* [Listing]:
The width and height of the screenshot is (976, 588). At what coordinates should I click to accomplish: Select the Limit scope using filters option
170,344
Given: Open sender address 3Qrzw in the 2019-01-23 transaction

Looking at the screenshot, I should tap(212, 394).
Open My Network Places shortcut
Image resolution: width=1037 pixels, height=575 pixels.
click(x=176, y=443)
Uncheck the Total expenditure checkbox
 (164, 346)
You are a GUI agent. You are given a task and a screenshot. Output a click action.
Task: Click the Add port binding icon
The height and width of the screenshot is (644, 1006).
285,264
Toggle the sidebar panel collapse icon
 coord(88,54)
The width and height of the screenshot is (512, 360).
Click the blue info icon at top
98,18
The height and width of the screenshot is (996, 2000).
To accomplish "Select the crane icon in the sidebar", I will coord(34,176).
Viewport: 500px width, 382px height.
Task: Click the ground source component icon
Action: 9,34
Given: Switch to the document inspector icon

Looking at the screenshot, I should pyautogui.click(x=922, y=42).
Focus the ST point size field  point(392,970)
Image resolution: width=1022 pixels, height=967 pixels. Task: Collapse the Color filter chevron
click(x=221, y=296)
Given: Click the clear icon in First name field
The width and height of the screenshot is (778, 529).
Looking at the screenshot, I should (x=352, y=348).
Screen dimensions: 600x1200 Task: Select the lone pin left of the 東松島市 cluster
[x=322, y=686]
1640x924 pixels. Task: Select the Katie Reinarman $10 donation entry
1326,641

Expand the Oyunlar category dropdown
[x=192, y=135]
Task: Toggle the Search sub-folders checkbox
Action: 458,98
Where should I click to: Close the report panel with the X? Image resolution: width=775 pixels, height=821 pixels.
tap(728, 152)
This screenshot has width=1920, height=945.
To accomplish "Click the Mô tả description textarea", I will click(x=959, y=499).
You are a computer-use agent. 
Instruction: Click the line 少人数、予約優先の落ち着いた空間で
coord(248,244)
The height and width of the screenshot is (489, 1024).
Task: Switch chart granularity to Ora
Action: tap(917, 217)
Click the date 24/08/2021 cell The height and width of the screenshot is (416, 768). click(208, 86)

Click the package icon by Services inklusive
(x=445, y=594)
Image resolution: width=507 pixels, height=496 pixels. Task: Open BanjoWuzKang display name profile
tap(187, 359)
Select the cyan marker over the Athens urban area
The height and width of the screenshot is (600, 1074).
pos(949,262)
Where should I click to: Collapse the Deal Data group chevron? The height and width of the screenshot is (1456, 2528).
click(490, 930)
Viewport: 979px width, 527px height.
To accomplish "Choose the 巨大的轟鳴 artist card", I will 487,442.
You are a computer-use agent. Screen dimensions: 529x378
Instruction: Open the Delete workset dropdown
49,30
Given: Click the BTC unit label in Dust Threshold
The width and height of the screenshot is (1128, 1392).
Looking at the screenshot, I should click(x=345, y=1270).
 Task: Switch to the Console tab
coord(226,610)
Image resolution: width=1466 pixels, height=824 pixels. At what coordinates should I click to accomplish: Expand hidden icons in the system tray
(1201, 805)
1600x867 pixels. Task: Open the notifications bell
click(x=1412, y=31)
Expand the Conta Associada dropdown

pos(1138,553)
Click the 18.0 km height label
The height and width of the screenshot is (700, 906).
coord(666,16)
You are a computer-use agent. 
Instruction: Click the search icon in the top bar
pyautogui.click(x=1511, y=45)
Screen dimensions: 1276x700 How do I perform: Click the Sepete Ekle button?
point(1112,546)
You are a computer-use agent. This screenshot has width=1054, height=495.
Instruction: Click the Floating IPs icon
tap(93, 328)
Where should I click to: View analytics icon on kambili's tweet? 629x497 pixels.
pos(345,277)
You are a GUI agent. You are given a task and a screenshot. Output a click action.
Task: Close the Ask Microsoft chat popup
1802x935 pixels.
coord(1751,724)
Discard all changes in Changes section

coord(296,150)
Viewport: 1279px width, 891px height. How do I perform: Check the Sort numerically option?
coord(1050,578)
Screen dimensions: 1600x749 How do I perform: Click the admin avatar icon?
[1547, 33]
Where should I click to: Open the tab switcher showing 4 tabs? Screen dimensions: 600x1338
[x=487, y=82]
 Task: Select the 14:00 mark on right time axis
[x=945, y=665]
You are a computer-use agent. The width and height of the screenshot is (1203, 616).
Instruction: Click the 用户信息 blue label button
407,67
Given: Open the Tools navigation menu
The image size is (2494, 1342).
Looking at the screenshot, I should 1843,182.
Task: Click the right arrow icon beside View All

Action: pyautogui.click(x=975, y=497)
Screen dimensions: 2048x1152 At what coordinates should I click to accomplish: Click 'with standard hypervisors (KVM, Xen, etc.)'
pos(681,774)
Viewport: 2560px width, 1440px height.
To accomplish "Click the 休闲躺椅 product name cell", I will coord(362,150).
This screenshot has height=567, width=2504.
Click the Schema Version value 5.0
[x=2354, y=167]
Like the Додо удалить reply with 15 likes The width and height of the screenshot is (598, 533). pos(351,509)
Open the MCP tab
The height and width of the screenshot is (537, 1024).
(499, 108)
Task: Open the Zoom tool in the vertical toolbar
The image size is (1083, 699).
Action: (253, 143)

* [Exercise objective]: Copy the lines above word for word.

* [Written answer]:
The width and height of the screenshot is (976, 588). At what coordinates should I click to accomplish: Select the Limit scope using filters option
170,344
Given: Open sender address 3Qrzw in the 2019-01-23 transaction

Looking at the screenshot, I should tap(212, 394).
Open My Network Places shortcut
Image resolution: width=1037 pixels, height=575 pixels.
click(x=176, y=443)
Uncheck the Total expenditure checkbox
 (164, 346)
You are a GUI agent. You are given a task and a screenshot. Output a click action.
Task: Click the Add port binding icon
The height and width of the screenshot is (644, 1006).
285,264
Toggle the sidebar panel collapse icon
 coord(88,54)
The width and height of the screenshot is (512, 360).
Click the blue info icon at top
98,18
The height and width of the screenshot is (996, 2000).
To accomplish "Select the crane icon in the sidebar", I will coord(34,176).
Viewport: 500px width, 382px height.
Task: Click the ground source component icon
Action: 9,34
Given: Switch to the document inspector icon

Looking at the screenshot, I should pyautogui.click(x=922, y=42).
Focus the ST point size field  point(392,970)
Image resolution: width=1022 pixels, height=967 pixels. Task: Collapse the Color filter chevron
click(x=221, y=296)
Given: Click the clear icon in First name field
The width and height of the screenshot is (778, 529).
Looking at the screenshot, I should (x=352, y=348).
Screen dimensions: 600x1200 Task: Select the lone pin left of the 東松島市 cluster
[x=322, y=686]
1640x924 pixels. Task: Select the Katie Reinarman $10 donation entry
1326,641

Expand the Oyunlar category dropdown
[x=192, y=135]
Task: Toggle the Search sub-folders checkbox
Action: 458,98
Where should I click to: Close the report panel with the X? Image resolution: width=775 pixels, height=821 pixels.
tap(728, 152)
This screenshot has width=1920, height=945.
To accomplish "Click the Mô tả description textarea", I will click(x=959, y=499).
You are a computer-use agent. 
Instruction: Click the line 少人数、予約優先の落ち着いた空間で
coord(248,244)
The height and width of the screenshot is (489, 1024).
Task: Switch chart granularity to Ora
Action: tap(917, 217)
Click the date 24/08/2021 cell The height and width of the screenshot is (416, 768). click(208, 86)

Click the package icon by Services inklusive
(x=445, y=594)
Image resolution: width=507 pixels, height=496 pixels. Task: Open BanjoWuzKang display name profile
tap(187, 359)
Select the cyan marker over the Athens urban area
The height and width of the screenshot is (600, 1074).
pos(949,262)
Where should I click to: Collapse the Deal Data group chevron? The height and width of the screenshot is (1456, 2528).
click(490, 930)
Viewport: 979px width, 527px height.
To accomplish "Choose the 巨大的轟鳴 artist card", I will 487,442.
You are a computer-use agent. Screen dimensions: 529x378
Instruction: Open the Delete workset dropdown
49,30
Given: Click the BTC unit label in Dust Threshold
The width and height of the screenshot is (1128, 1392).
Looking at the screenshot, I should click(x=345, y=1270).
 Task: Switch to the Console tab
coord(226,610)
Image resolution: width=1466 pixels, height=824 pixels. At what coordinates should I click to accomplish: Expand hidden icons in the system tray
(1201, 805)
1600x867 pixels. Task: Open the notifications bell
click(x=1412, y=31)
Expand the Conta Associada dropdown

pos(1138,553)
Click the 18.0 km height label
The height and width of the screenshot is (700, 906).
coord(666,16)
You are a computer-use agent. 
Instruction: Click the search icon in the top bar
pyautogui.click(x=1511, y=45)
Screen dimensions: 1276x700 How do I perform: Click the Sepete Ekle button?
point(1112,546)
You are a computer-use agent. This screenshot has width=1054, height=495.
Instruction: Click the Floating IPs icon
tap(93, 328)
Where should I click to: View analytics icon on kambili's tweet? 629x497 pixels.
pos(345,277)
You are a GUI agent. You are given a task and a screenshot. Output a click action.
Task: Close the Ask Microsoft chat popup
1802x935 pixels.
coord(1751,724)
Discard all changes in Changes section

coord(296,150)
Viewport: 1279px width, 891px height. How do I perform: Check the Sort numerically option?
coord(1050,578)
Screen dimensions: 1600x749 How do I perform: Click the admin avatar icon?
[1547, 33]
Where should I click to: Open the tab switcher showing 4 tabs? Screen dimensions: 600x1338
[x=487, y=82]
 Task: Select the 14:00 mark on right time axis
[x=945, y=665]
You are a computer-use agent. The width and height of the screenshot is (1203, 616).
Instruction: Click the 用户信息 blue label button
407,67
Given: Open the Tools navigation menu
The image size is (2494, 1342).
Looking at the screenshot, I should 1843,182.
Task: Click the right arrow icon beside View All

Action: pyautogui.click(x=975, y=497)
Screen dimensions: 2048x1152 At what coordinates should I click to accomplish: Click 'with standard hypervisors (KVM, Xen, etc.)'
pos(681,774)
Viewport: 2560px width, 1440px height.
To accomplish "Click the 休闲躺椅 product name cell", I will coord(362,150).
This screenshot has height=567, width=2504.
Click the Schema Version value 5.0
[x=2354, y=167]
Like the Додо удалить reply with 15 likes The width and height of the screenshot is (598, 533). pos(351,509)
Open the MCP tab
The height and width of the screenshot is (537, 1024).
(499, 108)
Task: Open the Zoom tool in the vertical toolbar
The image size is (1083, 699).
Action: (253, 143)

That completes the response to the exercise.